Italia busca redención tras otro fracaso y pone a Pep Guardiola en el centro del debate
La eliminación ante Bosnia deja a Italia fuera de su tercer Mundial consecutivo y abre una crisis que apunta a Pep Guardiola como posible salvador

La caída de Italia en la tanda de penales ante Bosnia y Herzegovina no sólo cerró una serie. Encendió una alarma que lleva años sonando. La selección que levantó cuatro Copas del Mundo volvió a quedarse fuera del mapa y ahora observa el torneo de 2026 desde lejos, por tercera ocasión consecutiva.
El golpe provocó una reacción en cadena dentro de la Federación Italiana de Futbol. Gabriele Gravina y Gianluigi Buffon presentaron su dimisión. Gennaro Gattuso se quedó sin respaldo institucional y su salida parece cuestión de calendario. Italia perdió la narrativa de continuidad que intentaba reconstruir.
Se abre la baraja de entrenadores
El vacío se llenó de nombres conocidos. Massimiliano Allegri aparece como una opción lógica aunque atada a su club. Roberto Mancini y Antonio Conte representan el regreso a caminos ya transitados. Para muchos el problema no es la falta de candidatos, es la falta de dirección.

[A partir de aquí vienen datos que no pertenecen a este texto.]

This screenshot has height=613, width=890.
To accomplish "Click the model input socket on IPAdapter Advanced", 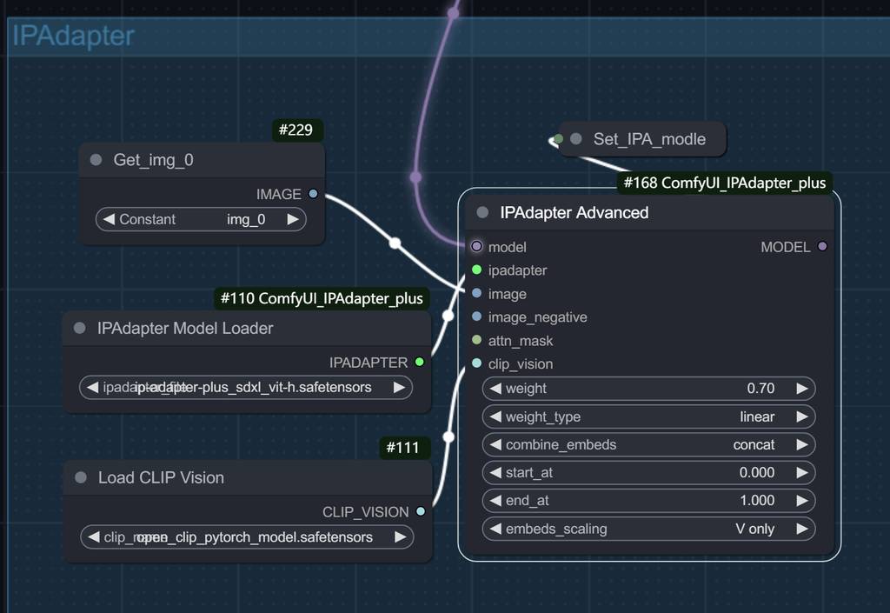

En medio del ruido, un nombre rompe la inercia. Pep Guardiola. La posibilidad fue deslizada desde Italia con un tono que mezcla deseo y provocación. El técnico del Manchester City termina ciclo al final de temporada y su vínculo emocional con el futbol italiano no es un secreto.
La idea seduce porque contradice la tradición. El calcio se construyó sobre el control, la espera y el cálculo. Guardiola propone otra geometría. Posesión como punto de partida, presión alta como norma, riesgo como lenguaje.
Italia atraviesa un momento incómodo. Tiene historia, tiene memoria, pero perdió presente. El debate sobre el siguiente entrenador expone algo más profundo. No se trata solo de elegir un nombre. Se trata de decidir qué quiere ser la selección.
Guardiola no es una garantía. Es una apuesta. También es una declaración de intenciones en un país que durante décadas dictó reglas tácticas al resto. Hoy mira hacia afuera en busca de respuestas. El futbol italiano no solía necesitar salvadores, ahora los imagina.